Paula Chait sorts through backpack pumps to be refurbished at the Northern Rockies Fire Cache warehouse on Enterprise Way in Missoula. Wally Page, left, cleans and tests the pumps and makes sure they are still operational. The warehouse processes all the supplies from the Northern Rockies Fire Cache as they're returned from large wildfires burning in the Northern Region. Photo by MICHAEL GALLACHER/Missoulian |
Scattered out among fire camps from north Idaho to North Dakota, Pat Nooney has upward of $24 million in fire gear that he's looking to get back soon.
This year, the supply management officer at the U.S. Forest Service's Northern Rockies Interagency Support Cache in Missoula may just have to wait.
“We're not seeing the influx of equipment right now like we've seen in previous years,” Nooney said. “This year's been very slow getting those returns back.”

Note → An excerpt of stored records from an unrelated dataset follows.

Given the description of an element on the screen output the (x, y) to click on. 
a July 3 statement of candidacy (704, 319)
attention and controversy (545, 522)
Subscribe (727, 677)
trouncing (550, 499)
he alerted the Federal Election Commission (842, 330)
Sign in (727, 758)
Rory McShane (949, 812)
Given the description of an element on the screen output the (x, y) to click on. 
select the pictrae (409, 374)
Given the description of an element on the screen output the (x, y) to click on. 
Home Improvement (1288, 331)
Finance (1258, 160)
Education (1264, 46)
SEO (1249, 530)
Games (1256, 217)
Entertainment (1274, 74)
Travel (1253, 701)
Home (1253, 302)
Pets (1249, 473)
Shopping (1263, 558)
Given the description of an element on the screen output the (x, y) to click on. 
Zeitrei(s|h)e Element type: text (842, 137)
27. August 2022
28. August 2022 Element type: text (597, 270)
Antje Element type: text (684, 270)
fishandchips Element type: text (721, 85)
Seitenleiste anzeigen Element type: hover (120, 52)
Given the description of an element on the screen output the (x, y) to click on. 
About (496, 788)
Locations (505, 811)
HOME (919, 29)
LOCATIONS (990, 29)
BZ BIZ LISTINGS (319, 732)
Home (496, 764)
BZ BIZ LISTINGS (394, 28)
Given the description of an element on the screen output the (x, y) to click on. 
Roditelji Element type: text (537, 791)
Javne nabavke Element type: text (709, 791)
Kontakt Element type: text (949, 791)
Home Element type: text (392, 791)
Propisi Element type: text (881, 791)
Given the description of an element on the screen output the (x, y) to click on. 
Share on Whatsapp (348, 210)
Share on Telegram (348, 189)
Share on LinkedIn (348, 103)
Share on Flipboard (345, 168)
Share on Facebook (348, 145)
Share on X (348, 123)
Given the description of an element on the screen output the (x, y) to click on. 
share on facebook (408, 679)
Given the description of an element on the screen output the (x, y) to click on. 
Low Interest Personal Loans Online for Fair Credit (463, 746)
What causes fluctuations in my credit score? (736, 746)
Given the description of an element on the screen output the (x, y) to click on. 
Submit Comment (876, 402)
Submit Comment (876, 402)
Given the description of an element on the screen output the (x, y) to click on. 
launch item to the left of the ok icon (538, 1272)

“They are tending to hang on much longer to that equipment just in case they might need it,” Nooney said. “They're letting some of these fires burn until weather puts them out or the snow flies.”
The agency's new policy of “appropriate management response” is being tested this year in the Northern Rockies region. Some fires are being allowed to burn longer in an effort to reduce fuels and reintroduce fire back on the landscape.
Where fires threaten homes, firefighters resort to “old school” strategies of fire suppression that often include getting a line around the fire and putting it out.
“There's not like a universal strategy for every fire,” Nooney said. “Every single fire has its own distinctive strategy. ... It all depends on location.”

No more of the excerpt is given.